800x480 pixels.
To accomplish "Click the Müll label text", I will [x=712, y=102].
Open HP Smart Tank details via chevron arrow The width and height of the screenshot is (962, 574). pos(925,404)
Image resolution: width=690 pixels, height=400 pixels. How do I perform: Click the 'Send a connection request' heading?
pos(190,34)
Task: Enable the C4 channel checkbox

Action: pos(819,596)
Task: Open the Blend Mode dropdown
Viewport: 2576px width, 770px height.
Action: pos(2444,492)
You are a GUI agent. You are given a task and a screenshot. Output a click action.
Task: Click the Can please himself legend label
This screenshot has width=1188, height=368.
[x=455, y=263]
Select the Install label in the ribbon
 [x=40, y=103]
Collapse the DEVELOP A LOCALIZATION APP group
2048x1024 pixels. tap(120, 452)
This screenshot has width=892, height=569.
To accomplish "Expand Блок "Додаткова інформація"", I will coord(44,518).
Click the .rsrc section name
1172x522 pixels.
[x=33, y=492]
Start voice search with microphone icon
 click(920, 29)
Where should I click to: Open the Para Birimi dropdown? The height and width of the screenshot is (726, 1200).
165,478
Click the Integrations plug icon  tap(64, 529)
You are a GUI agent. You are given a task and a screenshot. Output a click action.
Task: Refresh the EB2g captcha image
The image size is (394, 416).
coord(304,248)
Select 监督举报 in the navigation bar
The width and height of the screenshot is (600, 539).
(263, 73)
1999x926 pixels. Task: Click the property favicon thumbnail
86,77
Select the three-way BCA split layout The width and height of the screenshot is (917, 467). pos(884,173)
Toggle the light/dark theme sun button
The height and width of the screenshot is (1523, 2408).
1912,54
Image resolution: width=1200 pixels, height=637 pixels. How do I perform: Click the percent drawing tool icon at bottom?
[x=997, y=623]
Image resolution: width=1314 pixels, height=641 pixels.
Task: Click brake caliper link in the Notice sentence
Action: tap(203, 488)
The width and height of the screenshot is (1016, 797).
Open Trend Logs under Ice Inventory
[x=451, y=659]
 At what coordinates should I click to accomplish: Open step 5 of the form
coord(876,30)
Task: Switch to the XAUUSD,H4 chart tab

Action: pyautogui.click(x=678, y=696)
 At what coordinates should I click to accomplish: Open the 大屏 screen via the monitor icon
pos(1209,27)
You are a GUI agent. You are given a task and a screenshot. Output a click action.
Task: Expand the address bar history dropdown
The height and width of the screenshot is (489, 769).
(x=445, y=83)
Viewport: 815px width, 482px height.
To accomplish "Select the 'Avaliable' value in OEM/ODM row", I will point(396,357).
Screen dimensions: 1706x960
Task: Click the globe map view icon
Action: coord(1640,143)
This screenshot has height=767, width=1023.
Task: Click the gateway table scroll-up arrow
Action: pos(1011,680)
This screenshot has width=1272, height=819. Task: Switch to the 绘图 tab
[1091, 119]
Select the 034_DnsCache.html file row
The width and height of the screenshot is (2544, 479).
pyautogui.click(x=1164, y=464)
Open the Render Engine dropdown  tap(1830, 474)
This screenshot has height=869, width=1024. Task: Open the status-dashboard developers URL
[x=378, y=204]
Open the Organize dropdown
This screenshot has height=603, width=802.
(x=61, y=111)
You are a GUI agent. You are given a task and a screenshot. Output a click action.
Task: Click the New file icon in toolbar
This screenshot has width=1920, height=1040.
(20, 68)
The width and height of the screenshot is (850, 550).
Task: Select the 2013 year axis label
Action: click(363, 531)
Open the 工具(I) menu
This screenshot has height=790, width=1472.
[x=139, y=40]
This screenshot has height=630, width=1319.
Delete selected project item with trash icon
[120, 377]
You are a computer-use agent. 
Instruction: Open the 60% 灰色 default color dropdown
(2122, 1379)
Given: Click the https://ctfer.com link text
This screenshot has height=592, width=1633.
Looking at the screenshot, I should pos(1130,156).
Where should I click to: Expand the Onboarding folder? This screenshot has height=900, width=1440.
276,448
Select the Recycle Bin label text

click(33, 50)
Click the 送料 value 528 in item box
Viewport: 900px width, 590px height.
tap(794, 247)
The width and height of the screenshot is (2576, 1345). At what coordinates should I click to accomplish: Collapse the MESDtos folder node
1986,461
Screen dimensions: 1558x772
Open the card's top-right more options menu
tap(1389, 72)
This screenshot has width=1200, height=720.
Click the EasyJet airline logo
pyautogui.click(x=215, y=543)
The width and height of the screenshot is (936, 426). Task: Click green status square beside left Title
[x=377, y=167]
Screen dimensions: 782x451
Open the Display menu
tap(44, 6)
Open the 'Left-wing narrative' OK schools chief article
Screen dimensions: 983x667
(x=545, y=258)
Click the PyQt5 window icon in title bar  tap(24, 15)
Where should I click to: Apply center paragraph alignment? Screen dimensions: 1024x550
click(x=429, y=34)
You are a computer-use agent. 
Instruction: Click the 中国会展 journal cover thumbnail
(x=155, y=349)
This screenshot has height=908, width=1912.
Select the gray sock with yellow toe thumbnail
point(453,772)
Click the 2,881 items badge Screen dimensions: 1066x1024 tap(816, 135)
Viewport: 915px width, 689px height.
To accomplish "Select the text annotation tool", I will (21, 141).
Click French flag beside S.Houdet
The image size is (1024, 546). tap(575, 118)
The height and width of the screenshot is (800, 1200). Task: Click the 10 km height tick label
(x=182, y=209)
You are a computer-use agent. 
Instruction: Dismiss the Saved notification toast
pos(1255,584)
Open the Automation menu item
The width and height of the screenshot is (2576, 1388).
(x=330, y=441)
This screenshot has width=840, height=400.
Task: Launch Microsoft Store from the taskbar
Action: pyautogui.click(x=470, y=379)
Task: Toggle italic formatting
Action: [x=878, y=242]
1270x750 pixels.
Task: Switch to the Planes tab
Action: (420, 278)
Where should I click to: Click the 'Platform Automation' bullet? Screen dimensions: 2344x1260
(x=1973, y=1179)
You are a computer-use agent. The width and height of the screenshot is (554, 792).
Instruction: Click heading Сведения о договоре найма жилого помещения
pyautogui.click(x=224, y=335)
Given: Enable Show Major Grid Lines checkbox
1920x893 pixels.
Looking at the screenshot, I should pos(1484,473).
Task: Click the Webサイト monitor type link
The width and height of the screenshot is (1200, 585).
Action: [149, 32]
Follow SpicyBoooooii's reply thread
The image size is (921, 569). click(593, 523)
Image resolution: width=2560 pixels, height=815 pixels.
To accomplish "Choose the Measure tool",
* * *
#### Written request
Convert the lines above into a Markdown table with two columns, Row and Line, numbering each row and omitting blank lines.

#### Result of the exercise
| Row | Line |
|---|---|
| 1 | 800x480 pixels. |
| 2 | To accomplish "Click the Müll label text", I will [x=712, y=102]. |
| 3 | Open HP Smart Tank details via chevron arrow The width and height of the screenshot is (962, 574). pos(925,404) |
| 4 | Image resolution: width=690 pixels, height=400 pixels. How do I perform: Click the 'Send a connection request' heading? |
| 5 | pos(190,34) |
| 6 | Task: Enable the C4 channel checkbox |
| 7 | Action: pos(819,596) |
| 8 | Task: Open the Blend Mode dropdown |
| 9 | Viewport: 2576px width, 770px height. |
| 10 | Action: pos(2444,492) |
| 11 | You are a GUI agent. You are given a task and a screenshot. Output a click action. |
| 12 | Task: Click the Can please himself legend label |
| 13 | This screenshot has width=1188, height=368. |
| 14 | [x=455, y=263] |
| 15 | Select the Install label in the ribbon |
| 16 |  [x=40, y=103] |
| 17 | Collapse the DEVELOP A LOCALIZATION APP group |
| 18 | 2048x1024 pixels. tap(120, 452) |
| 19 | This screenshot has width=892, height=569. |
| 20 | To accomplish "Expand Блок "Додаткова інформація"", I will coord(44,518). |
| 21 | Click the .rsrc section name |
| 22 | 1172x522 pixels. |
| 23 | [x=33, y=492] |
| 24 | Start voice search with microphone icon |
| 25 |  click(920, 29) |
| 26 | Where should I click to: Open the Para Birimi dropdown? The height and width of the screenshot is (726, 1200). |
| 27 | 165,478 |
| 28 | Click the Integrations plug icon  tap(64, 529) |
| 29 | You are a GUI agent. You are given a task and a screenshot. Output a click action. |
| 30 | Task: Refresh the EB2g captcha image |
| 31 | The image size is (394, 416). |
| 32 | coord(304,248) |
| 33 | Select 监督举报 in the navigation bar |
| 34 | The width and height of the screenshot is (600, 539). |
| 35 | (263, 73) |
| 36 | 1999x926 pixels. Task: Click the property favicon thumbnail |
| 37 | 86,77 |
| 38 | Select the three-way BCA split layout The width and height of the screenshot is (917, 467). pos(884,173) |
| 39 | Toggle the light/dark theme sun button |
| 40 | The height and width of the screenshot is (1523, 2408). |
| 41 | 1912,54 |
| 42 | Image resolution: width=1200 pixels, height=637 pixels. How do I perform: Click the percent drawing tool icon at bottom? |
| 43 | [x=997, y=623] |
| 44 | Image resolution: width=1314 pixels, height=641 pixels. |
| 45 | Task: Click brake caliper link in the Notice sentence |
| 46 | Action: tap(203, 488) |
| 47 | The width and height of the screenshot is (1016, 797). |
| 48 | Open Trend Logs under Ice Inventory |
| 49 | [x=451, y=659] |
| 50 |  At what coordinates should I click to accomplish: Open step 5 of the form |
| 51 | coord(876,30) |
| 52 | Task: Switch to the XAUUSD,H4 chart tab |
| 53 | Action: pyautogui.click(x=678, y=696) |
| 54 |  At what coordinates should I click to accomplish: Open the 大屏 screen via the monitor icon |
| 55 | pos(1209,27) |
| 56 | You are a GUI agent. You are given a task and a screenshot. Output a click action. |
| 57 | Task: Expand the address bar history dropdown |
| 58 | The height and width of the screenshot is (489, 769). |
| 59 | (x=445, y=83) |
| 60 | Viewport: 815px width, 482px height. |
| 61 | To accomplish "Select the 'Avaliable' value in OEM/ODM row", I will point(396,357). |
| 62 | Screen dimensions: 1706x960 |
| 63 | Task: Click the globe map view icon |
| 64 | Action: coord(1640,143) |
| 65 | This screenshot has height=767, width=1023. |
| 66 | Task: Click the gateway table scroll-up arrow |
| 67 | Action: pos(1011,680) |
| 68 | This screenshot has width=1272, height=819. Task: Switch to the 绘图 tab |
| 69 | [1091, 119] |
| 70 | Select the 034_DnsCache.html file row |
| 71 | The width and height of the screenshot is (2544, 479). |
| 72 | pyautogui.click(x=1164, y=464) |
| 73 | Open the Render Engine dropdown  tap(1830, 474) |
| 74 | This screenshot has height=869, width=1024. Task: Open the status-dashboard developers URL |
| 75 | [x=378, y=204] |
| 76 | Open the Organize dropdown |
| 77 | This screenshot has height=603, width=802. |
| 78 | (x=61, y=111) |
| 79 | You are a GUI agent. You are given a task and a screenshot. Output a click action. |
| 80 | Task: Click the New file icon in toolbar |
| 81 | This screenshot has width=1920, height=1040. |
| 82 | (20, 68) |
| 83 | The width and height of the screenshot is (850, 550). |
| 84 | Task: Select the 2013 year axis label |
| 85 | Action: click(363, 531) |
| 86 | Open the 工具(I) menu |
| 87 | This screenshot has height=790, width=1472. |
| 88 | [x=139, y=40] |
| 89 | This screenshot has height=630, width=1319. |
| 90 | Delete selected project item with trash icon |
| 91 | [120, 377] |
| 92 | You are a computer-use agent.  |
| 93 | Instruction: Open the 60% 灰色 default color dropdown |
| 94 | (2122, 1379) |
| 95 | Given: Click the https://ctfer.com link text |
| 96 | This screenshot has height=592, width=1633. |
| 97 | Looking at the screenshot, I should pos(1130,156). |
| 98 | Where should I click to: Expand the Onboarding folder? This screenshot has height=900, width=1440. |
| 99 | 276,448 |
| 100 | Select the Recycle Bin label text |
| 101 | click(33, 50) |
| 102 | Click the 送料 value 528 in item box |
| 103 | Viewport: 900px width, 590px height. |
| 104 | tap(794, 247) |
| 105 | The width and height of the screenshot is (2576, 1345). At what coordinates should I click to accomplish: Collapse the MESDtos folder node |
| 106 | 1986,461 |
| 107 | Screen dimensions: 1558x772 |
| 108 | Open the card's top-right more options menu |
| 109 | tap(1389, 72) |
| 110 | This screenshot has width=1200, height=720. |
| 111 | Click the EasyJet airline logo |
| 112 | pyautogui.click(x=215, y=543) |
| 113 | The width and height of the screenshot is (936, 426). Task: Click green status square beside left Title |
| 114 | [x=377, y=167] |
| 115 | Screen dimensions: 782x451 |
| 116 | Open the Display menu |
| 117 | tap(44, 6) |
| 118 | Open the 'Left-wing narrative' OK schools chief article |
| 119 | Screen dimensions: 983x667 |
| 120 | (x=545, y=258) |
| 121 | Click the PyQt5 window icon in title bar  tap(24, 15) |
| 122 | Where should I click to: Apply center paragraph alignment? Screen dimensions: 1024x550 |
| 123 | click(x=429, y=34) |
| 124 | You are a computer-use agent.  |
| 125 | Instruction: Click the 中国会展 journal cover thumbnail |
| 126 | (x=155, y=349) |
| 127 | This screenshot has height=908, width=1912. |
| 128 | Select the gray sock with yellow toe thumbnail |
| 129 | point(453,772) |
| 130 | Click the 2,881 items badge Screen dimensions: 1066x1024 tap(816, 135) |
| 131 | Viewport: 915px width, 689px height. |
| 132 | To accomplish "Select the text annotation tool", I will (21, 141). |
| 133 | Click French flag beside S.Houdet |
| 134 | The image size is (1024, 546). tap(575, 118) |
| 135 | The height and width of the screenshot is (800, 1200). Task: Click the 10 km height tick label |
| 136 | (x=182, y=209) |
| 137 | You are a computer-use agent.  |
| 138 | Instruction: Dismiss the Saved notification toast |
| 139 | pos(1255,584) |
| 140 | Open the Automation menu item |
| 141 | The width and height of the screenshot is (2576, 1388). |
| 142 | (x=330, y=441) |
| 143 | This screenshot has width=840, height=400. |
| 144 | Task: Launch Microsoft Store from the taskbar |
| 145 | Action: pyautogui.click(x=470, y=379) |
| 146 | Task: Toggle italic formatting |
| 147 | Action: [x=878, y=242] |
| 148 | 1270x750 pixels. |
| 149 | Task: Switch to the Planes tab |
| 150 | Action: (420, 278) |
| 151 | Where should I click to: Click the 'Platform Automation' bullet? Screen dimensions: 2344x1260 |
| 152 | (x=1973, y=1179) |
| 153 | You are a computer-use agent. The width and height of the screenshot is (554, 792). |
| 154 | Instruction: Click heading Сведения о договоре найма жилого помещения |
| 155 | pyautogui.click(x=224, y=335) |
| 156 | Given: Enable Show Major Grid Lines checkbox |
| 157 | 1920x893 pixels. |
| 158 | Looking at the screenshot, I should pos(1484,473). |
| 159 | Task: Click the Webサイト monitor type link |
| 160 | The width and height of the screenshot is (1200, 585). |
| 161 | Action: [149, 32] |
| 162 | Follow SpicyBoooooii's reply thread |
| 163 | The image size is (921, 569). click(593, 523) |
| 164 | Image resolution: width=2560 pixels, height=815 pixels. |
| 165 | To accomplish "Choose the Measure tool", |